▶ _Exercise details_
All of the records below need to be copied exactly.

▶ _Data records_
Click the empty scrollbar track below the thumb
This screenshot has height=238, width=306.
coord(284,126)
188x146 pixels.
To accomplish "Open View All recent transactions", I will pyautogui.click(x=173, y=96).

▶ _Exercise solution_
Click the empty scrollbar track below the thumb
This screenshot has height=238, width=306.
coord(284,126)
188x146 pixels.
To accomplish "Open View All recent transactions", I will pyautogui.click(x=173, y=96).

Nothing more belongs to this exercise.